Description of the task —
Send back every record exactly.

[Data — start]

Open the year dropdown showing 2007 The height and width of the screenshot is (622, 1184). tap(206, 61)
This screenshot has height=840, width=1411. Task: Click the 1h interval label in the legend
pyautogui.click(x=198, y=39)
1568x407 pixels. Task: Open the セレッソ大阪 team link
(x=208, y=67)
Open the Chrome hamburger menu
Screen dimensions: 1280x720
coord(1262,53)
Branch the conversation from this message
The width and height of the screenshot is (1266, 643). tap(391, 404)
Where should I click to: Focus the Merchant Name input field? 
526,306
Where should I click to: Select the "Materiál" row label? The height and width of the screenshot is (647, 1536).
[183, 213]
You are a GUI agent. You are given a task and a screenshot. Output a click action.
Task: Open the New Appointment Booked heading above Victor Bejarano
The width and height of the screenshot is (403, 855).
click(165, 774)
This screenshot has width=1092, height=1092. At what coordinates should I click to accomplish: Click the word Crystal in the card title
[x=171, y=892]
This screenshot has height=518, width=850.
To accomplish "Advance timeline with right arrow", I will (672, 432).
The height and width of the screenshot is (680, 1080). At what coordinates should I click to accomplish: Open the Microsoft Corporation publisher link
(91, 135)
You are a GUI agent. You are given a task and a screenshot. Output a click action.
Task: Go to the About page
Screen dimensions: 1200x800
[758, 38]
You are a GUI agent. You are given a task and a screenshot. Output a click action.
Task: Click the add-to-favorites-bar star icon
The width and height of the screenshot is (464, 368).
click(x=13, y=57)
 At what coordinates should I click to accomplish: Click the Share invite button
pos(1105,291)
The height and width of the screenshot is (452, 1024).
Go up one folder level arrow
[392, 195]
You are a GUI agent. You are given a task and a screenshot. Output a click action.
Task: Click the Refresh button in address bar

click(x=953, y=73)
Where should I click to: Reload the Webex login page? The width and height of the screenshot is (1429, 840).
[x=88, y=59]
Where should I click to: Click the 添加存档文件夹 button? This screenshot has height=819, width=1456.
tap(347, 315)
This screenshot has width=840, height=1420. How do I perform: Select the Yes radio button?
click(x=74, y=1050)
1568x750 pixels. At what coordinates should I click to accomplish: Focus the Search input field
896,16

[Data — finish]

Answer to this task —
Open the year dropdown showing 2007 The height and width of the screenshot is (622, 1184). tap(206, 61)
This screenshot has height=840, width=1411. Task: Click the 1h interval label in the legend
pyautogui.click(x=198, y=39)
1568x407 pixels. Task: Open the セレッソ大阪 team link
(x=208, y=67)
Open the Chrome hamburger menu
Screen dimensions: 1280x720
coord(1262,53)
Branch the conversation from this message
The width and height of the screenshot is (1266, 643). tap(391, 404)
Where should I click to: Focus the Merchant Name input field? 
526,306
Where should I click to: Select the "Materiál" row label? The height and width of the screenshot is (647, 1536).
[183, 213]
You are a GUI agent. You are given a task and a screenshot. Output a click action.
Task: Open the New Appointment Booked heading above Victor Bejarano
The width and height of the screenshot is (403, 855).
click(165, 774)
This screenshot has width=1092, height=1092. At what coordinates should I click to accomplish: Click the word Crystal in the card title
[x=171, y=892]
This screenshot has height=518, width=850.
To accomplish "Advance timeline with right arrow", I will (672, 432).
The height and width of the screenshot is (680, 1080). At what coordinates should I click to accomplish: Open the Microsoft Corporation publisher link
(91, 135)
You are a GUI agent. You are given a task and a screenshot. Output a click action.
Task: Go to the About page
Screen dimensions: 1200x800
[758, 38]
You are a GUI agent. You are given a task and a screenshot. Output a click action.
Task: Click the add-to-favorites-bar star icon
The width and height of the screenshot is (464, 368).
click(x=13, y=57)
 At what coordinates should I click to accomplish: Click the Share invite button
pos(1105,291)
The height and width of the screenshot is (452, 1024).
Go up one folder level arrow
[392, 195]
You are a GUI agent. You are given a task and a screenshot. Output a click action.
Task: Click the Refresh button in address bar

click(x=953, y=73)
Where should I click to: Reload the Webex login page? The width and height of the screenshot is (1429, 840).
[x=88, y=59]
Where should I click to: Click the 添加存档文件夹 button? This screenshot has height=819, width=1456.
tap(347, 315)
This screenshot has width=840, height=1420. How do I perform: Select the Yes radio button?
click(x=74, y=1050)
1568x750 pixels. At what coordinates should I click to accomplish: Focus the Search input field
896,16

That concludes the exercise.